Firewall rules and protocol usage
SharePoint uses the HTTP protocol and proprietary Microsoft extensions to it for most client-server communication.
| Protocol | Purpose | Ports |
|---|---|---|
| HTTP | Web browser request and response | 80 TCP |
| HTTPS (HTTP over SSL or TLS) | Web browser request and response over SSL or TLS | 443 TCP |
| Front Page Server Extensions (FPSE) | Microsoft client application interaction (e.g. SharePoint Designer) | 80 TCP |
| WebDAV including MS extensions | Microsoft client application interaction (e.g. Shared Folders) | 80 TCP |
| SMTP | Email inbound, email outbound (optional) | 25 (SMTP) |
In addition to SharePoint traffic, a typical SharePoint architecture will include Active Directory authentication traffic to and from the user client and also to and from the SharePoint servers. The protocols here are:
| Protocol | Purpose | Ports |
|---|---|---|
| MSRPC | Authentication and AD traffic | 135, dynamically assigned port 1024-65535 TCP |
| LDAP | Authentication and directory traffic | ? |
| SMB | SMB protocol | 445 TCP/UDP |
| NBT | NBT protocol | ? |
| TDS | SQL Server | 1433 TCP, 1434 UDP |
| General | SQL Server | 135-139 TCP/UDP, 445 |
| SMTP | 25 | |
| NetBIOS | Windows networking | 135 TCP/UDP, 137 UDP, 138 UDP, 139 TCP |
SharePoint Designer
SharePoint designer is a powerful tool - perhaps too powerful - and many administrators seek to block its use as a single accidental change in SharePoint designer can render an entire SharePoint environment unusable. It has the ability to make very deep changes to SharePoint, and doing this kind of thing directly on any production environment is always risky.

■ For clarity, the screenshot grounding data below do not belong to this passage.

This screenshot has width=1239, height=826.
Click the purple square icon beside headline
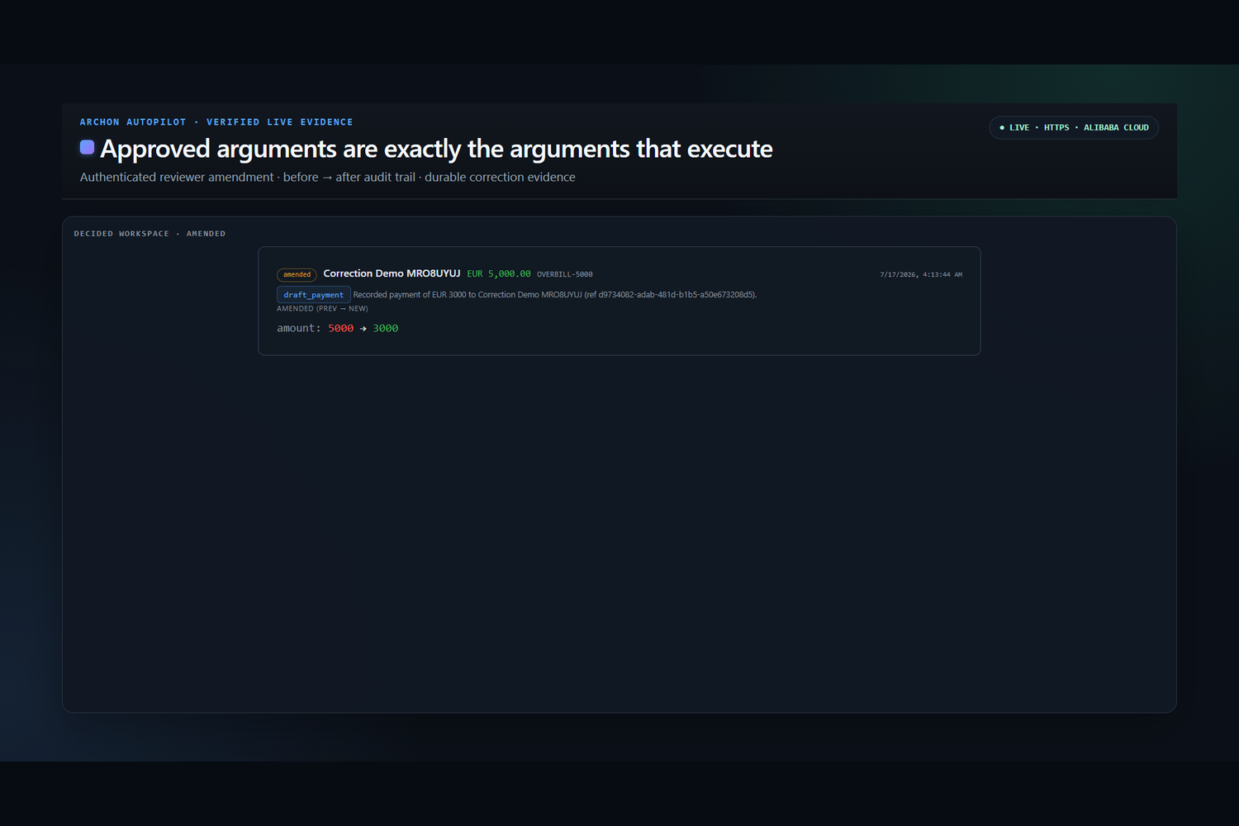[x=87, y=148]
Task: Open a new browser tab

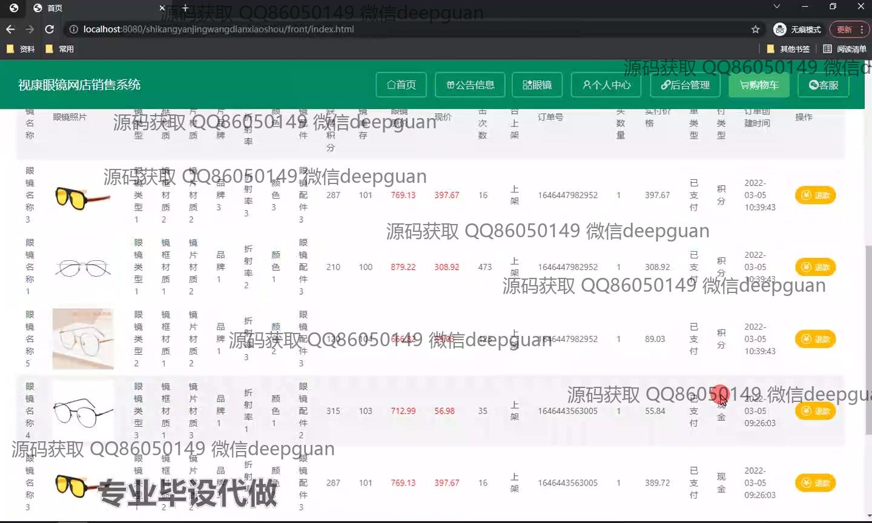Action: [185, 8]
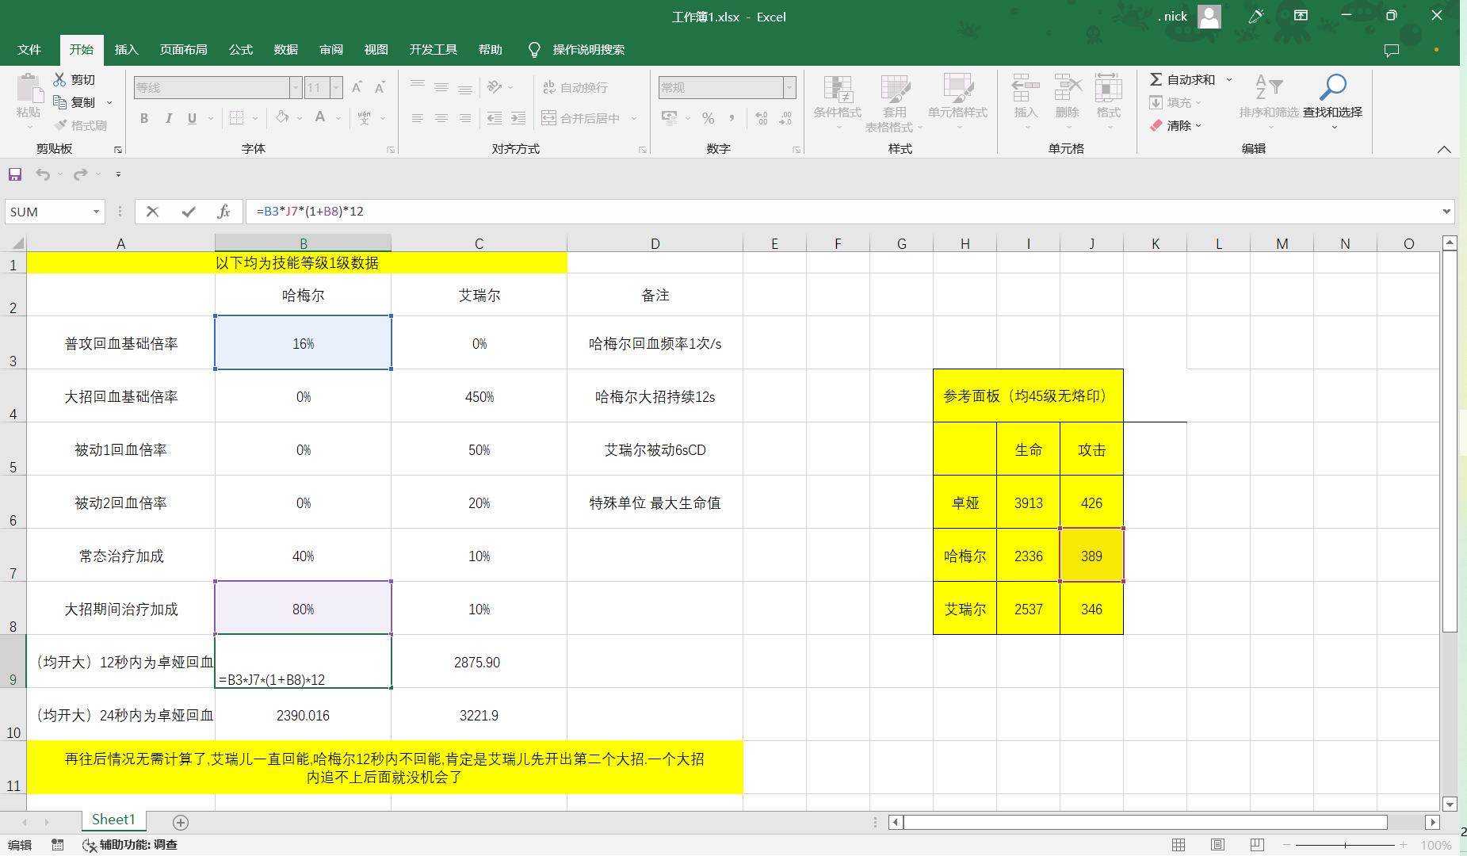The image size is (1467, 856).
Task: Open the Name Box dropdown showing SUM
Action: (x=96, y=212)
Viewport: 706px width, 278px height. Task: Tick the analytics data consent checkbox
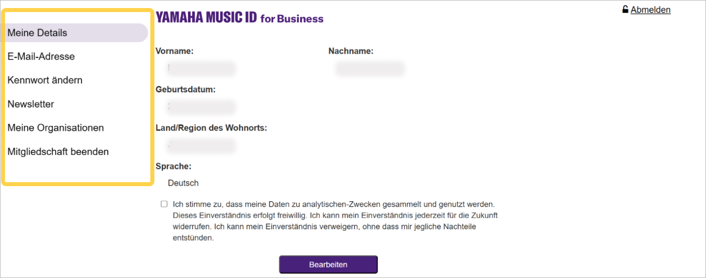[164, 204]
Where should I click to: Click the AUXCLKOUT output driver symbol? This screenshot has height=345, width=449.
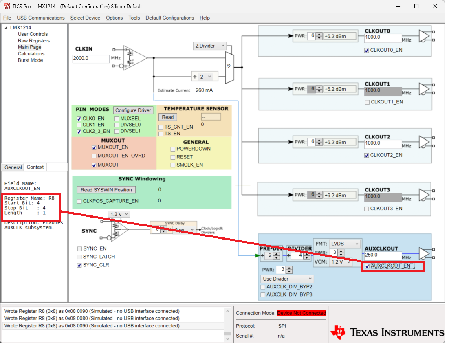(425, 254)
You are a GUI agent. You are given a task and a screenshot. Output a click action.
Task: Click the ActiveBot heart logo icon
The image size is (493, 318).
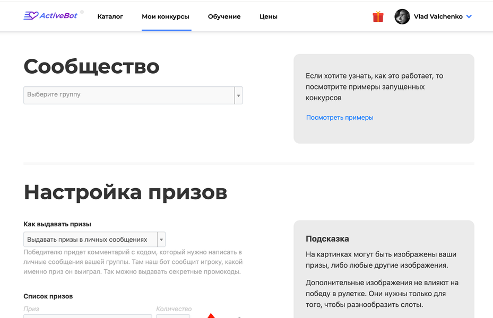pos(31,16)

SharePoint designer communicates over HTTP, sending messagies in both the Front Page Server Extensions protocol and using the SharePoint web services interface.
SharePoint designer http requests can be identified by its user-agent string. Note, however, that this may also be used by other Microsoft applications such as the Infopath forms client. (Reports vary).
User-Agent: Mozilla/4.0 (compatible; MS FrontPage 12.0)
While connecting to a SharePoint site, SharePoint designer makes HTTP requests for the following resources:
/_vti_inf.html /_vti_bin/shtml.dll/_vti_rpc /_vti_bin/_vti_aut/author.dll /_vti_bin/usergroup.asmx
Sample architectures
Communications between SharePoint servers (web front end to database, for example) are more complicated. Generally, the best place to put a firewall is along a trust boundary.
The most obvious trust boundary in a standard SharePoint architecture is the line between end-user clients and the SharePoint servers.

For external-facing SharePoint deployments, Microsoft recommends putting a firewall in between the SharePoint web front end server(s) and the other SharePoint servers (application server role and SQL database). What this achieves is a reduced surface area for external attackers.
Guidance
- Consider placing firewalls at trust boundaries.
- Design the firewall in such a way that end users cannot authenticate against the database server directly.
- Consider using IPSec to secure traffic between SharePoint servers.